╭─ Provided entries

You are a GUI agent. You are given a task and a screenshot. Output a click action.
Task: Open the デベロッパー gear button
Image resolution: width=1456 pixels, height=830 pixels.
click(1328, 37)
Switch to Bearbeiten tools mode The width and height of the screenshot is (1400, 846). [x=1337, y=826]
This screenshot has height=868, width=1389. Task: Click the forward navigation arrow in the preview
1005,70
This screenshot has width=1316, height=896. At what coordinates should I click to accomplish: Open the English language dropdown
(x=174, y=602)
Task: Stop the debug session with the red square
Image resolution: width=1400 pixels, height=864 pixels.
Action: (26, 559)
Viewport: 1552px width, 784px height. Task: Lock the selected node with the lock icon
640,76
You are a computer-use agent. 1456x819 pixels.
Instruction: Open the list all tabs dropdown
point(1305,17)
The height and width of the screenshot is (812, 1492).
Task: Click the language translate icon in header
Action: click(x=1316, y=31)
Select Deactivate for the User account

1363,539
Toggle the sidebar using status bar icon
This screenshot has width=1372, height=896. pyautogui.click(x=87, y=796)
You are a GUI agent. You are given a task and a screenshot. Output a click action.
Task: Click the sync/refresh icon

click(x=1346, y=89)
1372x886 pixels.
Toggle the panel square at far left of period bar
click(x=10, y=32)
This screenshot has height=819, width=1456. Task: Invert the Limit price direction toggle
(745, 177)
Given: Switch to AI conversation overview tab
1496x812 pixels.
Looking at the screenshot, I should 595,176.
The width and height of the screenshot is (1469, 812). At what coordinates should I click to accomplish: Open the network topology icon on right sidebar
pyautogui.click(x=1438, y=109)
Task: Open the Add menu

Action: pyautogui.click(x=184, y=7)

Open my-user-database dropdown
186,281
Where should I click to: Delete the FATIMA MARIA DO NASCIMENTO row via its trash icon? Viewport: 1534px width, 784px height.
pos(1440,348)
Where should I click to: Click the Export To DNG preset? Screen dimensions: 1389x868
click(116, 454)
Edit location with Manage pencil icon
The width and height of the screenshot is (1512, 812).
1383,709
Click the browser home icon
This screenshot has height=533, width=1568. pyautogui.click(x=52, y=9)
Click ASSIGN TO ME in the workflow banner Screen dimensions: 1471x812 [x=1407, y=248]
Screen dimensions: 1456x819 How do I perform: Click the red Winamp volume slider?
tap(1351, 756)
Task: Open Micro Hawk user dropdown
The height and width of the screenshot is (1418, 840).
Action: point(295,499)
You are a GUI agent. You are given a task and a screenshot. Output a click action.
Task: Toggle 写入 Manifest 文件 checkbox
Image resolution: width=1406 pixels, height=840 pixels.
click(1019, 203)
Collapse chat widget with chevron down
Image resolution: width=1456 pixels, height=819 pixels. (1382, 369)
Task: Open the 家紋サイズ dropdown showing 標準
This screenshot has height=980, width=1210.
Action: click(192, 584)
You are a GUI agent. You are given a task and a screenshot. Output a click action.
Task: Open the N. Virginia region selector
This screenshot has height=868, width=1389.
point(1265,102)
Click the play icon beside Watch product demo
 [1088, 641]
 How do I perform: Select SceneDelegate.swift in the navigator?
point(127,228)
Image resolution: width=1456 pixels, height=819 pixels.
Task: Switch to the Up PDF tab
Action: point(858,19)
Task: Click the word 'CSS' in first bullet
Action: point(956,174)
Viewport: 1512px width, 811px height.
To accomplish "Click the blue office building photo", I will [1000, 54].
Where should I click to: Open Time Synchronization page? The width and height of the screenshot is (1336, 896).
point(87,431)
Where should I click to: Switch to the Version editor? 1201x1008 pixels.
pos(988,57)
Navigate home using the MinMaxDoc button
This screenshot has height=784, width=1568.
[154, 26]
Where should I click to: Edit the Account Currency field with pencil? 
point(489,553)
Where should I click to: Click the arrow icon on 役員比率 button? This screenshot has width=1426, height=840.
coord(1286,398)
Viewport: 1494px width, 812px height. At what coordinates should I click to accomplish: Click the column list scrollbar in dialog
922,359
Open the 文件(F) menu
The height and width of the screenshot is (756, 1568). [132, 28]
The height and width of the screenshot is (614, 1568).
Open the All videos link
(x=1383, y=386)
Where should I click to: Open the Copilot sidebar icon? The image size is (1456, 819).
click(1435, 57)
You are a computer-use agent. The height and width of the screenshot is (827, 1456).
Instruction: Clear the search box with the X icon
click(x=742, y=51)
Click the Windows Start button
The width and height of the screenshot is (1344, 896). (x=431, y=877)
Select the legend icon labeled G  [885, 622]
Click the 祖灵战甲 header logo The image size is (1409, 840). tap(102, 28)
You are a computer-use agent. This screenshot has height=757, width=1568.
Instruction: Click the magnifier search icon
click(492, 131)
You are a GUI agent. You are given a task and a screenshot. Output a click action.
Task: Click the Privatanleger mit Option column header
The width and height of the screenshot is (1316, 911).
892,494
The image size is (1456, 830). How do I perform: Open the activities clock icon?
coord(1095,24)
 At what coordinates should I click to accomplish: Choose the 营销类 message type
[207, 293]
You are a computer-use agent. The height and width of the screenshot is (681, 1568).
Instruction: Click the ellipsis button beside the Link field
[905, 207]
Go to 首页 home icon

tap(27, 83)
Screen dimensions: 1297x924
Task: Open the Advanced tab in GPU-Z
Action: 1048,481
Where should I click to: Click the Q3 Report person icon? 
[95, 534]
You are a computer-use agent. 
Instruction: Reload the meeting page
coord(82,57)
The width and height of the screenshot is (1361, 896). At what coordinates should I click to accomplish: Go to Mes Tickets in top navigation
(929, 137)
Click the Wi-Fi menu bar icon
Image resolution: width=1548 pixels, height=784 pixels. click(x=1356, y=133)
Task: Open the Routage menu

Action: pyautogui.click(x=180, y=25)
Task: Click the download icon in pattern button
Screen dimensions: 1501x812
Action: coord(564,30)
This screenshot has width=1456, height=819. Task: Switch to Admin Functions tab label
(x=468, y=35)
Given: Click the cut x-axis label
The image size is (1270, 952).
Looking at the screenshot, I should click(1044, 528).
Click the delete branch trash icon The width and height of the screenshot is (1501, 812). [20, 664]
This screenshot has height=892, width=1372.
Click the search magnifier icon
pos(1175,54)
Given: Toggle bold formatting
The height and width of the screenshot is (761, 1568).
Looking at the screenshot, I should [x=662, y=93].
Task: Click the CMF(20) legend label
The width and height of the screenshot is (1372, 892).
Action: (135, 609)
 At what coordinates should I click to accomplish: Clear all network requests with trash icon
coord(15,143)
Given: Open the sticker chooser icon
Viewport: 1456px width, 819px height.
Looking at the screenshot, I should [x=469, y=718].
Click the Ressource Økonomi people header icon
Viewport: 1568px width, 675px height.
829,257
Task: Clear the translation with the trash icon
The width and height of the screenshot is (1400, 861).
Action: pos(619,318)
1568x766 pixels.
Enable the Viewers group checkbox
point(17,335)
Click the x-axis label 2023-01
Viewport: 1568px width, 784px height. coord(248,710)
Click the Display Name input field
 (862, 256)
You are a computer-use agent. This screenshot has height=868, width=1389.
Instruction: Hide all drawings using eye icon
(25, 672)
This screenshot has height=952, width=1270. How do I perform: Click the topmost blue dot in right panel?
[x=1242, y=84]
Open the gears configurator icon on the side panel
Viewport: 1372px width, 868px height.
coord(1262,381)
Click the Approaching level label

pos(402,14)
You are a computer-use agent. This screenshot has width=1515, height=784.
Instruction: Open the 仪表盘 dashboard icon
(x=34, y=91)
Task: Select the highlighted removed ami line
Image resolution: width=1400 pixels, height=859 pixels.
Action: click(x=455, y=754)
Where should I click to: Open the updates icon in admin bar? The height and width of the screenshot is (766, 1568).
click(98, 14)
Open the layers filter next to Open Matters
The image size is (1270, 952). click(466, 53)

╰─

[Action item] Pull every line with the string "computer" out of the material.

[Solution for this task]
You are a computer-use agent. 1456x819 pixels.
You are a computer-use agent. The height and width of the screenshot is (827, 1456).
You are a computer-use agent. This screenshot has height=757, width=1568.
You are a computer-use agent. The height and width of the screenshot is (681, 1568).
You are a computer-use agent. 
You are a computer-use agent. This screenshot has height=868, width=1389.
You are a computer-use agent. This screenshot has width=1515, height=784.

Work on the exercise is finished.